- 抜粋本文 -
-.-.-
TMJ=顎関節(がくかんせつ)症候群はアゴの痛み、口を開ける時の関節音、口の開けにくさ、外れやすさ、違和感をまとめた診断名称です。20代前半と40~50歳代に多く、女性と男性の比率は4:1となっています。
顎関節症で慢性的な痛みがあると、それまで抱えていた不安や抑うつ感情が悪化する可能性があります。そのためストレス管理、リラクゼーションなどのケアが必要なこともあります。
顎関節は人体で最も複雑な関節だと言われることがあります。それは蝶番のように開け閉めするだけではなく、スライドの動きを伴いながら口を開ける動きをしているからです。
アゴに何が起きているのか?
顎の症状を引き起こす原因として次の4つに分類することができます。
- 筋肉由来の痛み
- 関節構造物由来の痛み
- 関節円板のひっかかり
- 関節軟骨の変形
の4つです。
筋肉由来の痛みは、咬む筋肉が関係します。食いしばり、歯の知覚過敏、精神的緊張によっても咬む筋肉の緊張が起こります。
関節構造物由来の痛みは、顎関節にある痛みセンサーが反応している状態です。顎関節は側頭骨と下顎骨、その2つの骨を結合させている関節包、靭帯によって作られています。関節包や各靭帯には痛みセンサーがあり、かみ合わせの悪さ、精神的緊張、筋緊張、姿勢によって関節がゆがんでしまい、センサーが働きます。
-.-.-
収集したデータ項目:

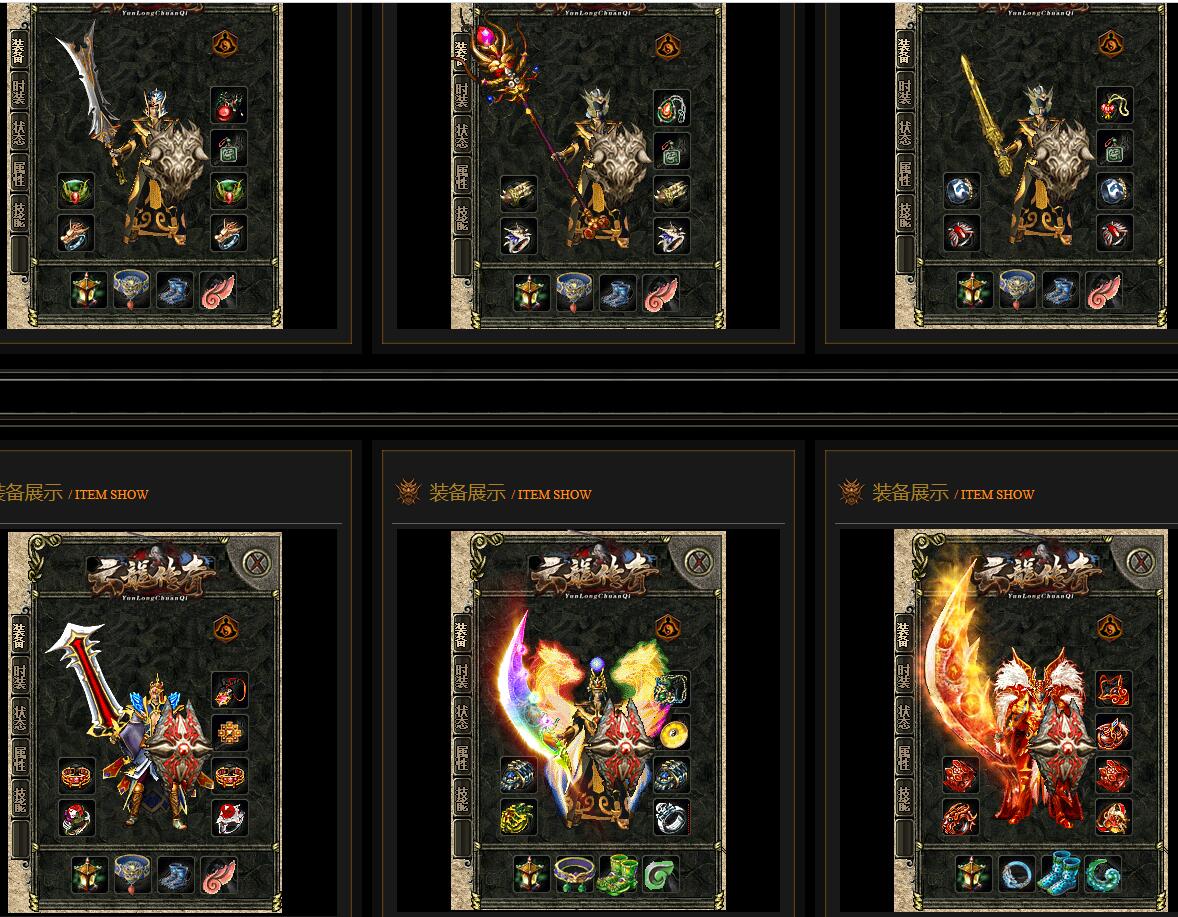The width and height of the screenshot is (1178, 917).
Task: Select gold coin medal in rainbow-wing character panel
Action: 674,734
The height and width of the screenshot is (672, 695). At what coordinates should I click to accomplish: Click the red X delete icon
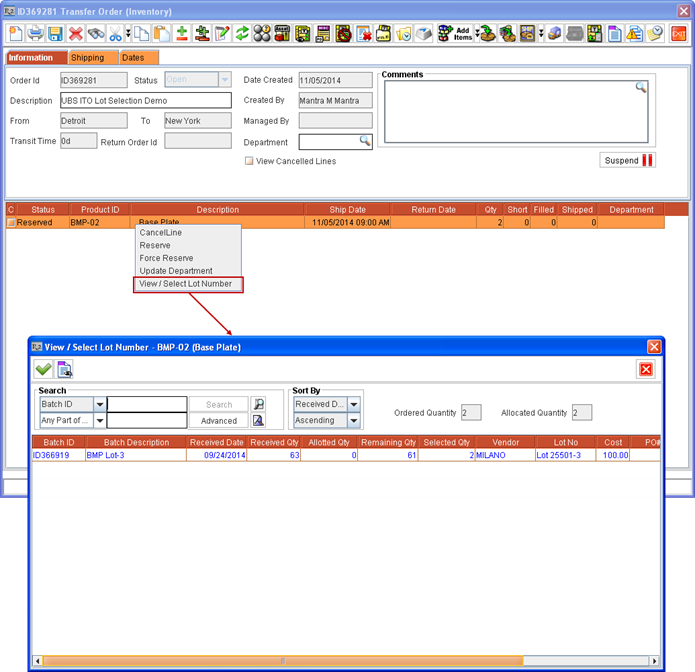76,33
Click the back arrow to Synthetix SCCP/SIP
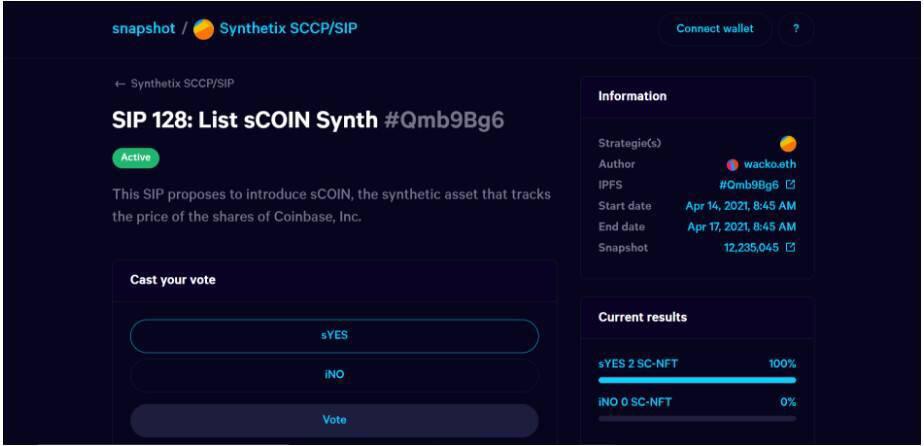924x446 pixels. click(120, 84)
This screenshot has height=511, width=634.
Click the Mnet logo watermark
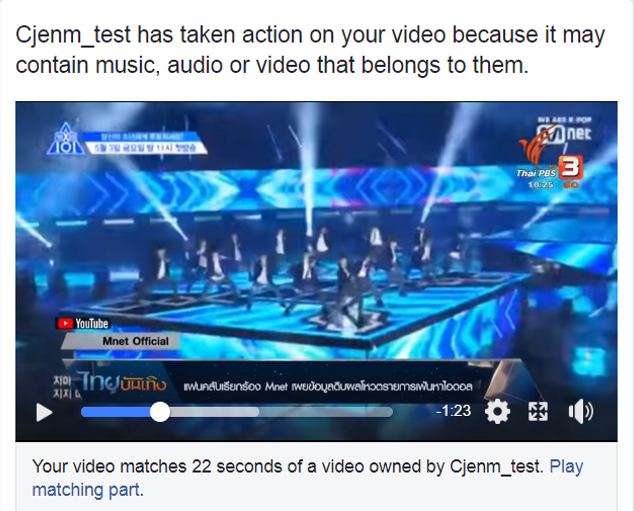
-.-.-
顎関節症の本文のうち、「顎関節症で慢性的な痛みがある」で始まり「しまい、センサーが働きます。」まで続く部分を、「精神的緊張」を「心理的緊張」に置き換えて書き直してください。

顎関節症で慢性的な痛みがあると、それまで抱えていた不安や抑うつ感情が悪化する可能性があります。そのためストレス管理、リラクゼーションなどのケアが必要なこともあります。
顎関節は人体で最も複雑な関節だと言われることがあります。それは蝶番のように開け閉めするだけではなく、スライドの動きを伴いながら口を開ける動きをしているからです。
アゴに何が起きているのか?
顎の症状を引き起こす原因として次の4つに分類することができます。
- 筋肉由来の痛み
- 関節構造物由来の痛み
- 関節円板のひっかかり
- 関節軟骨の変形
の4つです。
筋肉由来の痛みは、咬む筋肉が関係します。食いしばり、歯の知覚過敏、心理的緊張によっても咬む筋肉の緊張が起こります。
関節構造物由来の痛みは、顎関節にある痛みセンサーが反応している状態です。顎関節は側頭骨と下顎骨、その2つの骨を結合させている関節包、靭帯によって作られています。関節包や各靭帯には痛みセンサーがあり、かみ合わせの悪さ、心理的緊張、筋緊張、姿勢によって関節がゆがんでしまい、センサーが働きます。